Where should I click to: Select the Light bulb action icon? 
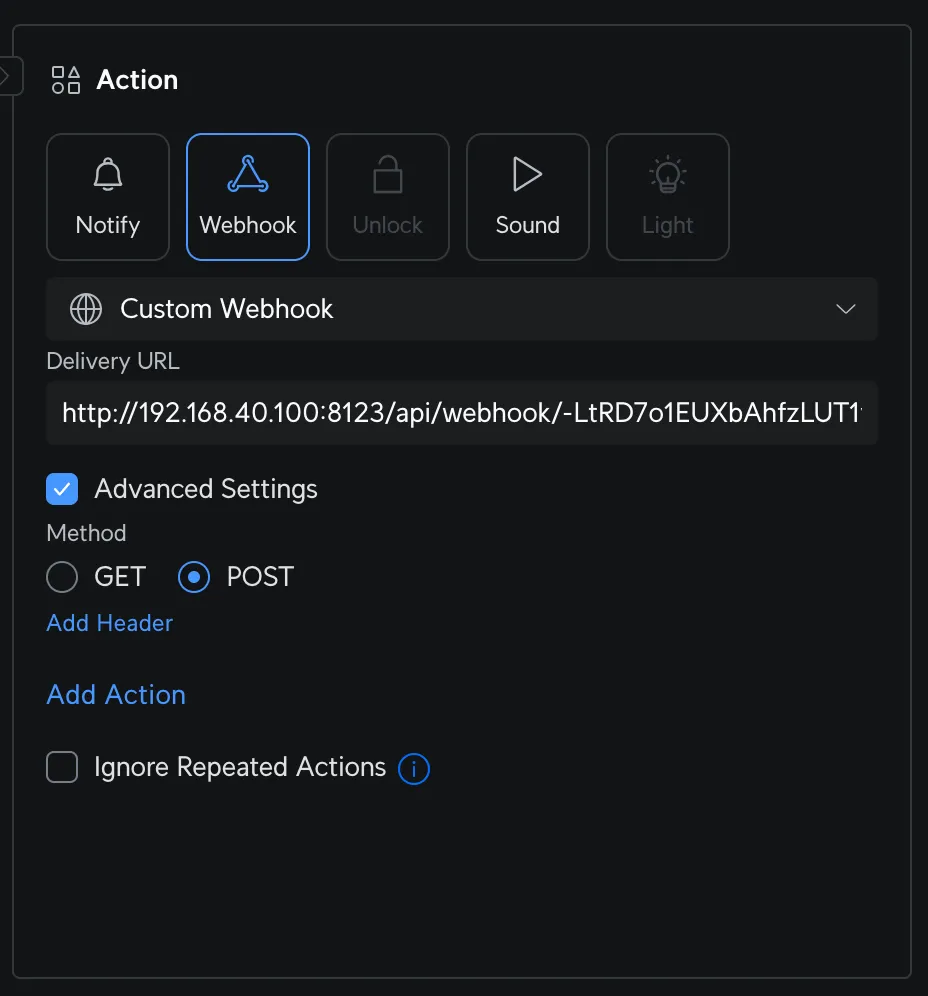668,174
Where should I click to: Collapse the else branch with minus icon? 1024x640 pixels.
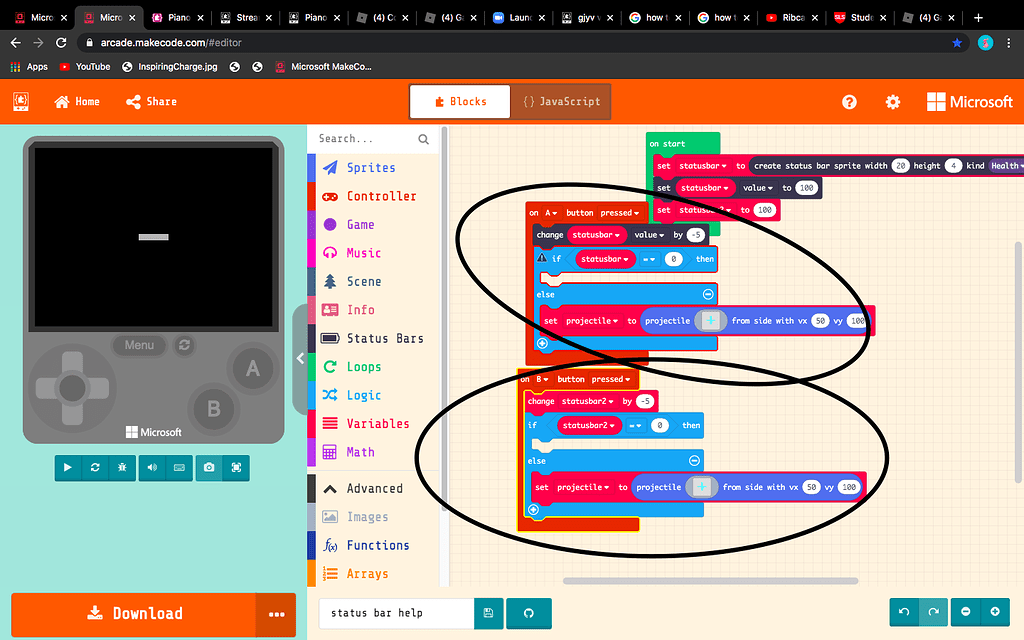(707, 294)
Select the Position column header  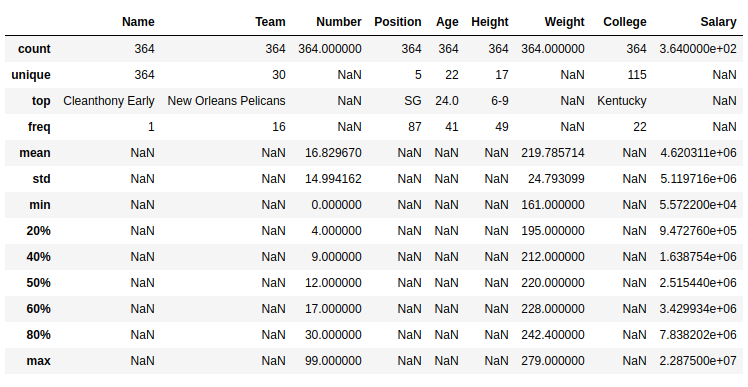(x=397, y=22)
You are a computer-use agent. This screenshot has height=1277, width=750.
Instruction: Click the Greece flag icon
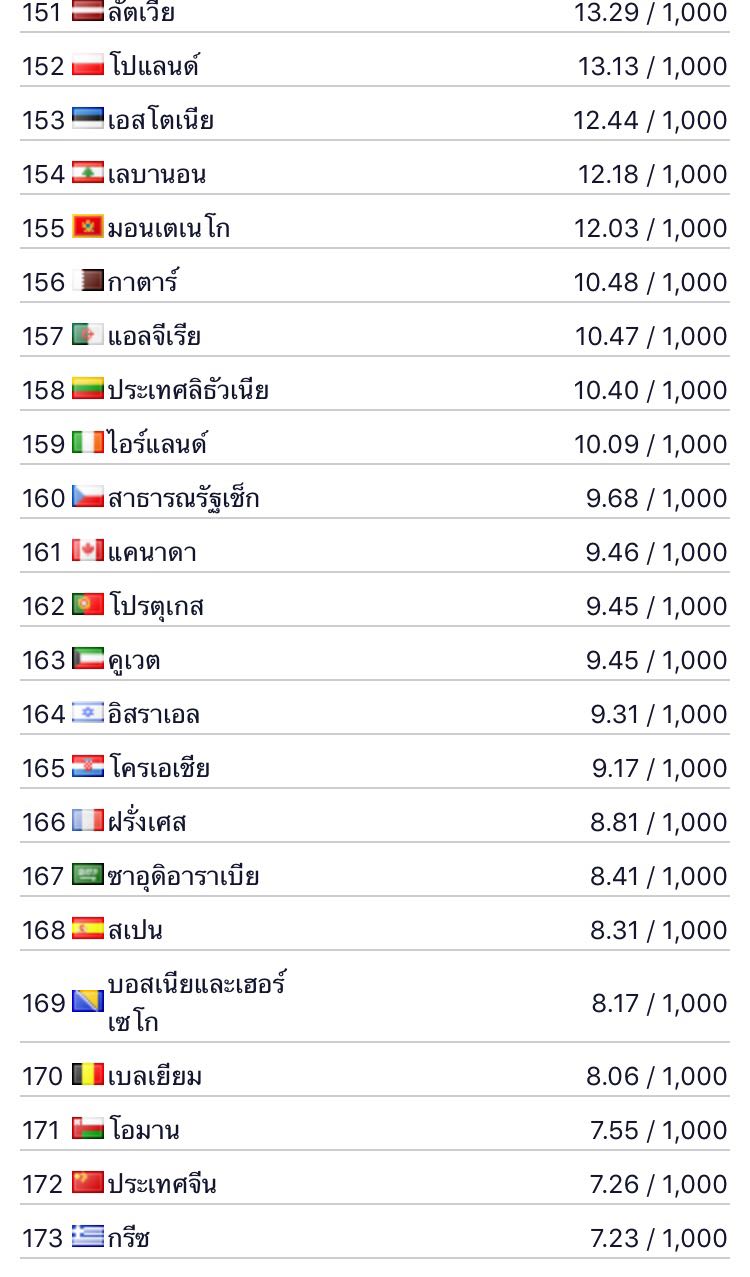[x=88, y=1237]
------------------------------------------------
• **What to work on**
Begin with the line that contains "You are a computer-use" and repeat every line through the end of the data, exactly and only those lines, leaving out the pictures.

• **Answer below**
You are a computer-use agent. This screenshot has height=1277, width=750.
Instruction: Click the Greece flag icon
[x=88, y=1237]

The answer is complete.